*** Opening Supplied records ***

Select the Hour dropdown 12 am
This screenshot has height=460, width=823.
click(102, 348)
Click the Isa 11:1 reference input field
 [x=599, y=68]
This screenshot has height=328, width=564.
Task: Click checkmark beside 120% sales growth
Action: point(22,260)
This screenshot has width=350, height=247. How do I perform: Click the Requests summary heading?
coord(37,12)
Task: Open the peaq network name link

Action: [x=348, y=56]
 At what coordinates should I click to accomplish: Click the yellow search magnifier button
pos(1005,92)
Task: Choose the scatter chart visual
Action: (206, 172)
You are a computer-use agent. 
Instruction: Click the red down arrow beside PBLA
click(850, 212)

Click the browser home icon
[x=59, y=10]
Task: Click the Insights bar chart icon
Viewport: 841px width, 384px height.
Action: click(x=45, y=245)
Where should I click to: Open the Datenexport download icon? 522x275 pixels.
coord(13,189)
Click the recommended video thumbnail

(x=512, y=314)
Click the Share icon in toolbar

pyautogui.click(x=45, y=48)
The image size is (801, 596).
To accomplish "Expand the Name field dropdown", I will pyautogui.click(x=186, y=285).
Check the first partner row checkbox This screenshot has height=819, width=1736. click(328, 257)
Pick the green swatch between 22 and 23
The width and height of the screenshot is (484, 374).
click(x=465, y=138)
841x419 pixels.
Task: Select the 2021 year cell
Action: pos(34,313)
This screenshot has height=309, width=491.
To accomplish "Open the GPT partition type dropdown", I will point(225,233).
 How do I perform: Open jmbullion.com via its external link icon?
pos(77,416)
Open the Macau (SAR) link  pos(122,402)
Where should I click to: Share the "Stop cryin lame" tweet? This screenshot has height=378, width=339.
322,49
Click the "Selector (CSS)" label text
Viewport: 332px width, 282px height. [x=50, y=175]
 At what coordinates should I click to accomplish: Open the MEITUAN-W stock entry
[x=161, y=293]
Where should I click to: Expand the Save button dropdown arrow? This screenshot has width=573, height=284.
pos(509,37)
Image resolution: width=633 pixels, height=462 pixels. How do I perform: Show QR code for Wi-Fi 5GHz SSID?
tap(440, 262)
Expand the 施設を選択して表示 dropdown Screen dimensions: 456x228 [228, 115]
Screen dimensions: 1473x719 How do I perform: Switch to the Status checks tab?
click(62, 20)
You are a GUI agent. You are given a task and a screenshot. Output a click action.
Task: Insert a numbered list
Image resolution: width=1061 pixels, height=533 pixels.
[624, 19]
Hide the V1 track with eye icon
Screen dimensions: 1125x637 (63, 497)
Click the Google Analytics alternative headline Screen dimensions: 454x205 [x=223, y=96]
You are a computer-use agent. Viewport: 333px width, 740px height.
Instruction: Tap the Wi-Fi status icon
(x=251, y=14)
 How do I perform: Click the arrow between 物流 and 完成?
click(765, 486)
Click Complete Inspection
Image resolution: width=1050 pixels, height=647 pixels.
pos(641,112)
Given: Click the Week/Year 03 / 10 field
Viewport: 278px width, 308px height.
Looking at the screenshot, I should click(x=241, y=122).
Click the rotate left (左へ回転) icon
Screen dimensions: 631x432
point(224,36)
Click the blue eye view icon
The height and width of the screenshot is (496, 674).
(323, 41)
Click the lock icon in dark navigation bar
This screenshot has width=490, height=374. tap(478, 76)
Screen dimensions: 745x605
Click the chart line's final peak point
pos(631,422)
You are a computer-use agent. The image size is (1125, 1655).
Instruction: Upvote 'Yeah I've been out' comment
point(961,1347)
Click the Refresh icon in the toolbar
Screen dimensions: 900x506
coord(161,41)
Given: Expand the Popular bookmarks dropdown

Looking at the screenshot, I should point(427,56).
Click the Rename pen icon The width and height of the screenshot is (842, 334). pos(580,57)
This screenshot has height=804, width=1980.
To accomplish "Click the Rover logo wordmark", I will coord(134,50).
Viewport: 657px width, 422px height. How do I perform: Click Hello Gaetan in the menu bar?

*** Closing Supplied records ***

__What the task asks__. Pull together all lines from the data that mention the word "computer".

__Result for this task__.
You are a computer-use agent. 
You are a computer-use agent. Viewport: 333px width, 740px height.
You are a computer-use agent. The image size is (1125, 1655).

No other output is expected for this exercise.